"W pierwszej kolejności przychodzi mi podnieść lament nad prawdą o Smoleńsku, której autorem był nieugięcie wódz wojska i armii naszej. Gdzie usłyszymy słowa o mgle, trotylu, wybuchach i bombach termobarycznych?" - pisze Giertych o byłym już ministrze obrony. "W drugiej kolejności lamentem mym ogarniam ofiary broni elektromagnetycznej, które cierpią w milczeniu od lat w wyniku amerykańskich, niemieckich, czy innych wrażych i cudzoziemskich eksperymentów na najzdrowszej tkance narodowej. (...) Już nikt nie wyjaśni przyczyny zjawiska i nie ukarze winnych tej zbrodni" - dodaje.

Giertych "płacze" też nad wojskiem "które Ojca dzisiaj straciło, który przez ponad dwa lata do serca przytulał młodych żołnierzy i wlewał nadzieję w upadające serca". " Gdzie helikoptery, które miały przylecieć, a nie przylecą? Gdzie łodzie podwodne, rakiety i drony, które już prawie były kupione?" - pyta Giertych, nawiązując do nierozstrzygniętych przetargów na uzbrojenie.

"I wreszcie Panie były już niestety Ministrze płaczę i lamentuję nad sobą. Poprzez łzy, ale jednak rozjaśniał Pan nam ponurą rzeczywistość swoim słowem" - kończy Giertych. "I o kim ja będę teraz pisał? Kogo będę wspierał? Tego nudnego Błaszczaka, który nawet stanowiska dla zwykłej córki leśniczego boi się załatwić?" - pyta były wicepremier, przypominając sprawę listu, który przed jednym z posiedzeń minister Jan Szyszko chciał przekazać Mariuszowi Błaszczakowi, mówiąc "To jest taka córka leśniczego".

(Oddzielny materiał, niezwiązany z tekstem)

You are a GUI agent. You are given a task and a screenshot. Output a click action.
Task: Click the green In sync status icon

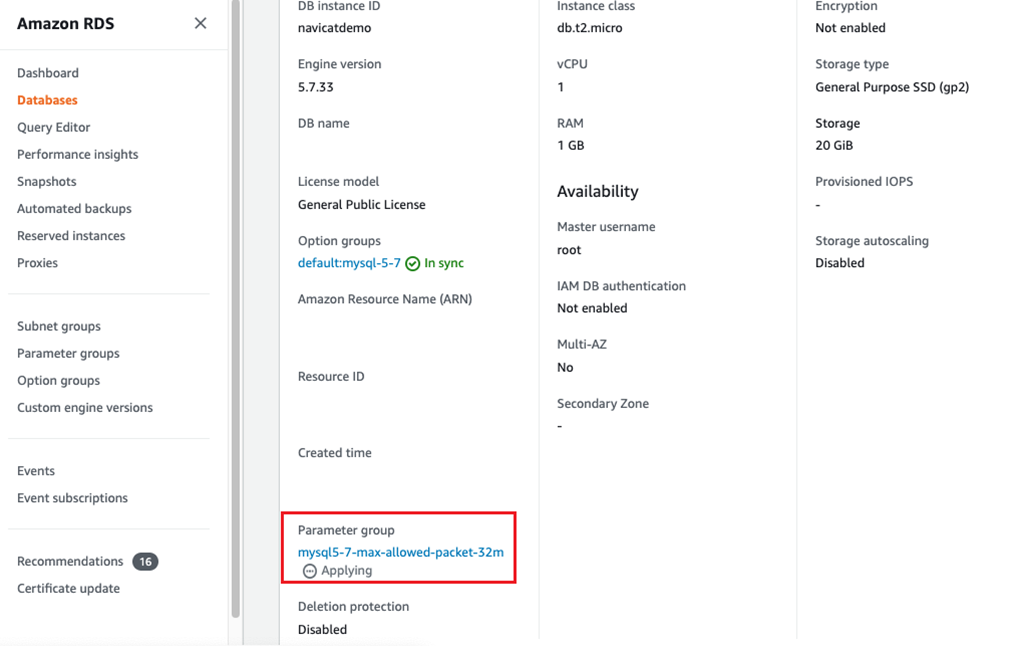click(412, 264)
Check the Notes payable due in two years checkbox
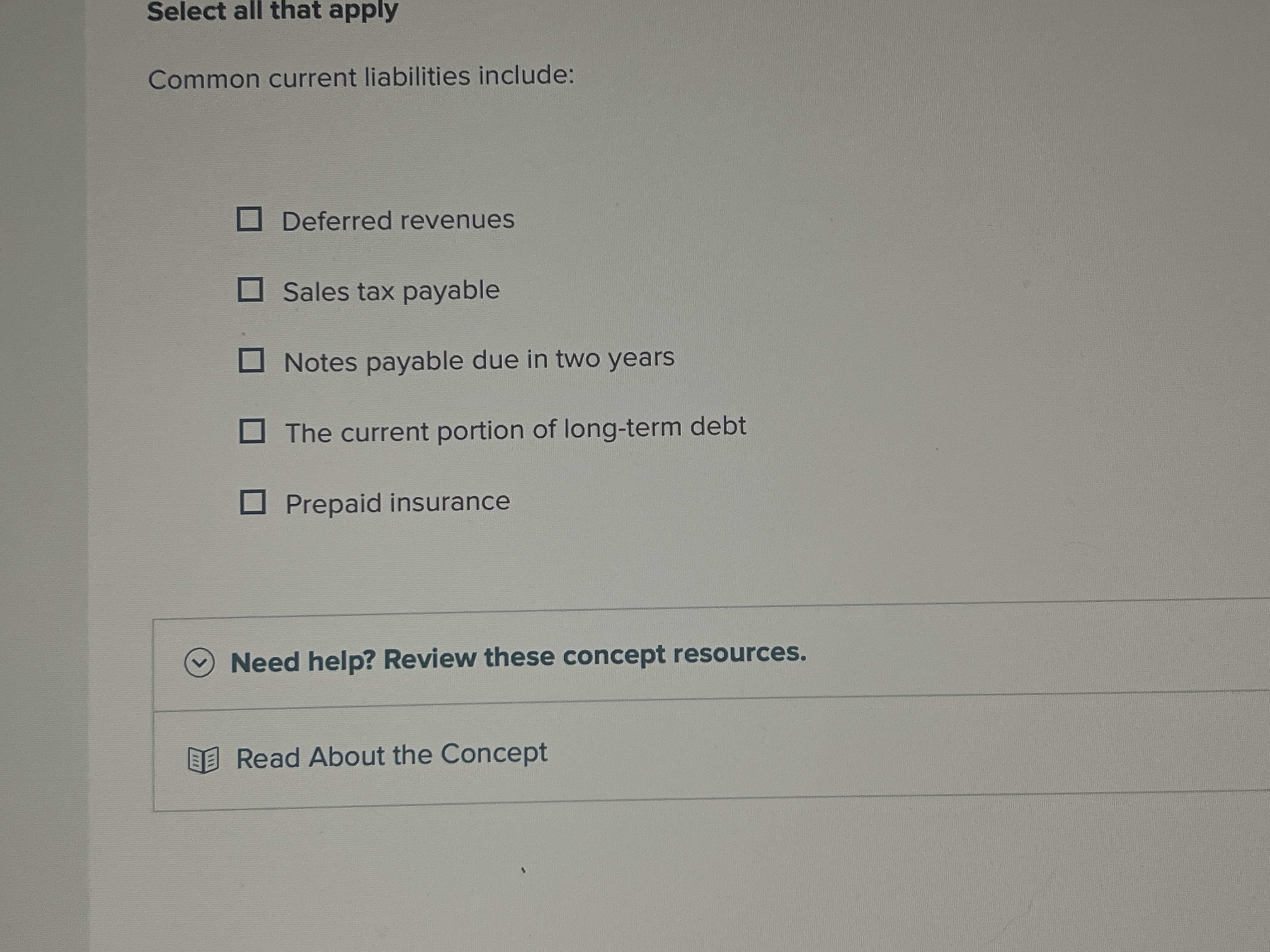Screen dimensions: 1270x952 pyautogui.click(x=251, y=361)
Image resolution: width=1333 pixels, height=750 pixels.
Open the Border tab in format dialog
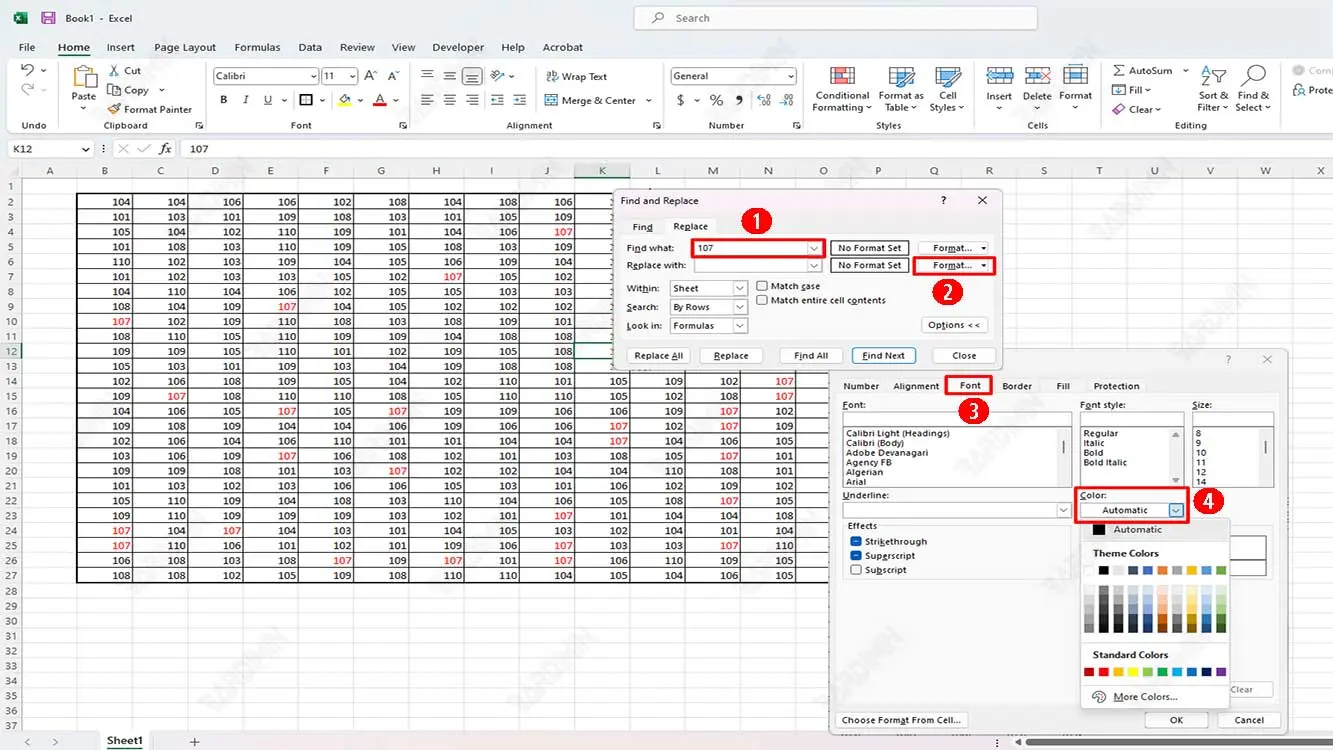(1017, 386)
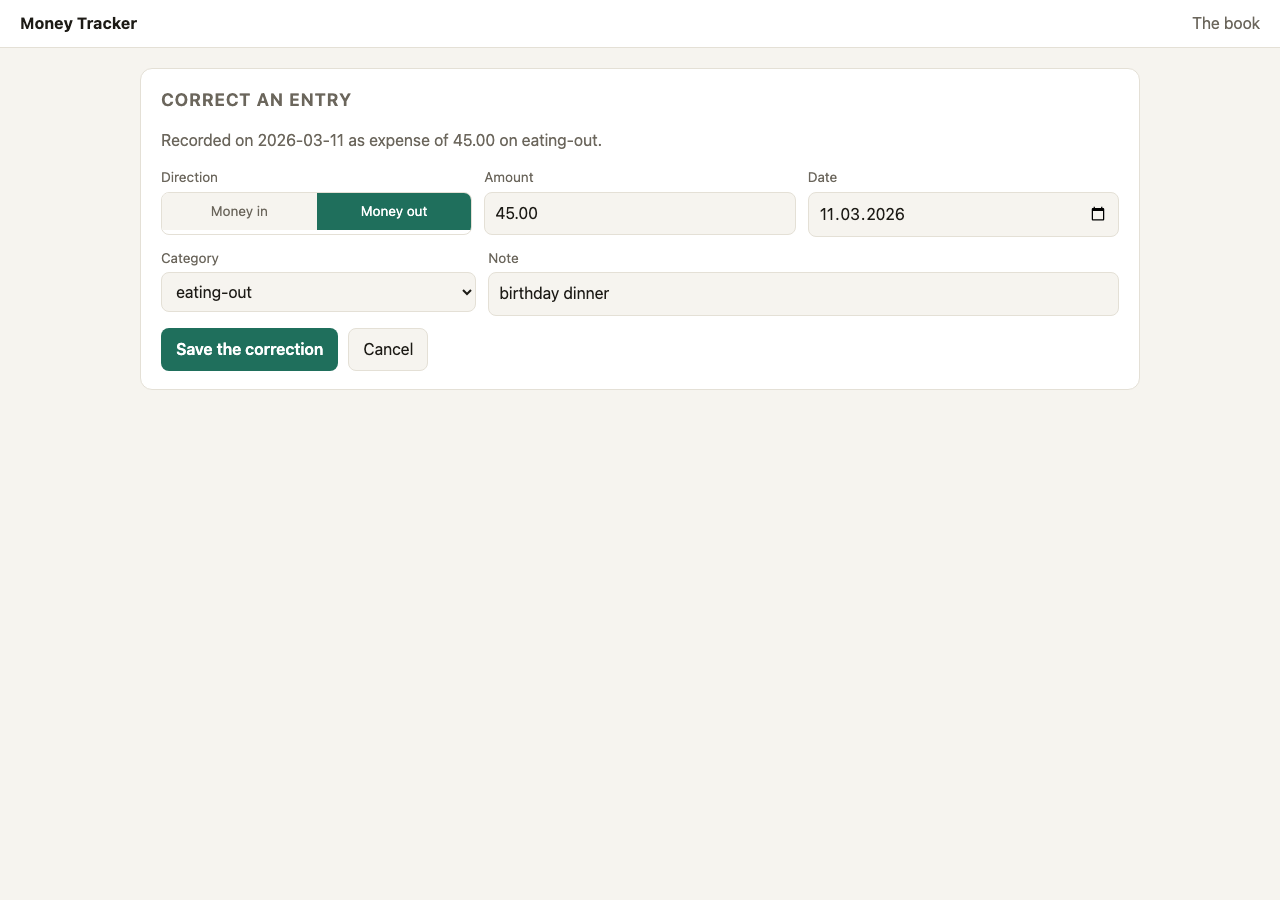The height and width of the screenshot is (900, 1280).
Task: Click the Direction field label
Action: click(x=189, y=177)
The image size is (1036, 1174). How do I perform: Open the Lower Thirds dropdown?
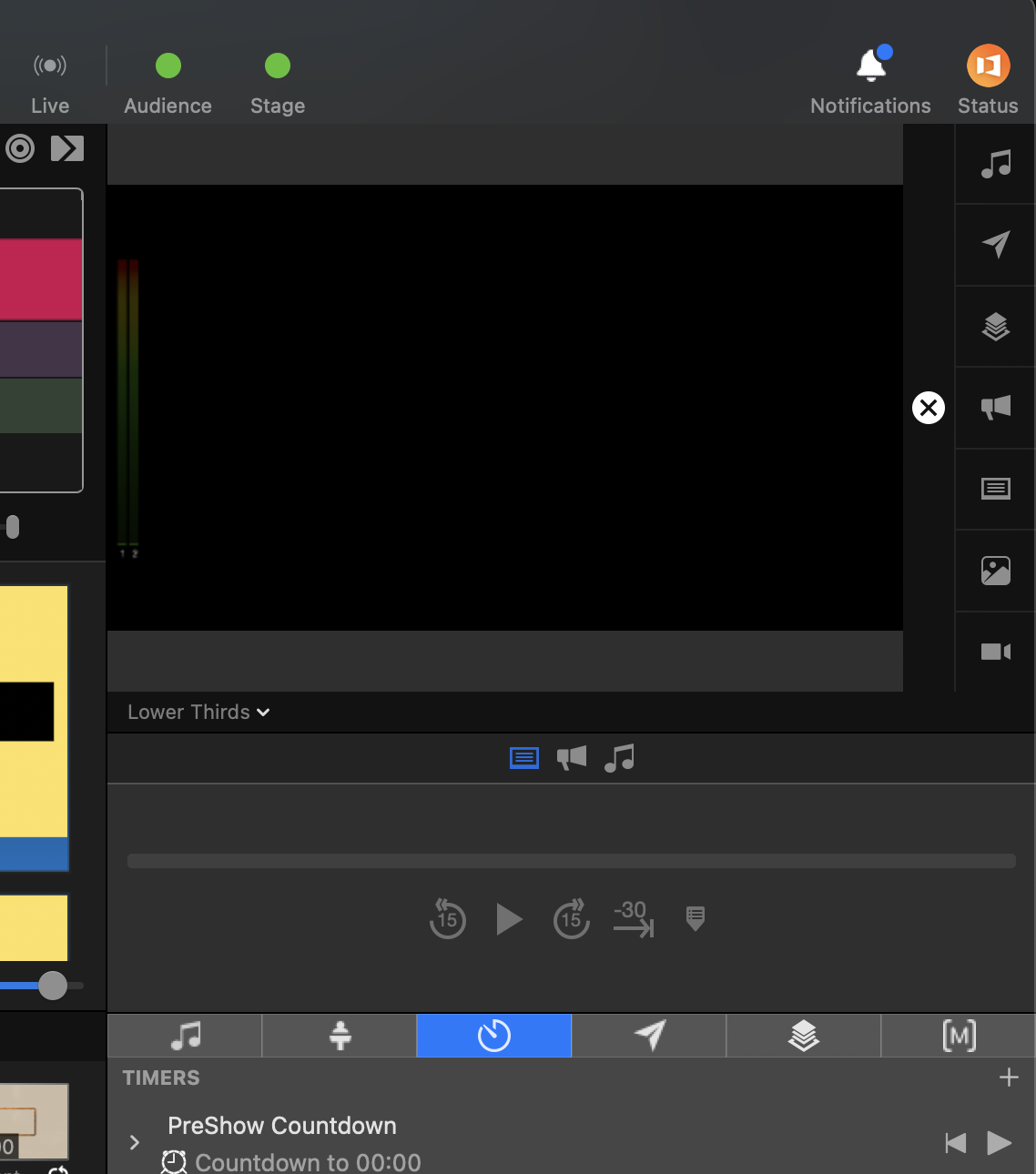click(198, 712)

"Zresztą razem z Panem odeszli inni adresaci moich listów: Radziwiłł, Waszczykowski, Szydło, Szyszko. Do kogo będę pisał? Do Emilewicz (Jadwigi, nowej minister przedsiębiorczości i technologii - przyp. red.), którą kojarzy połowa procenta wyborców? Dramat i lament. Tylko to pozostało" - stwierdza Roman Giertych.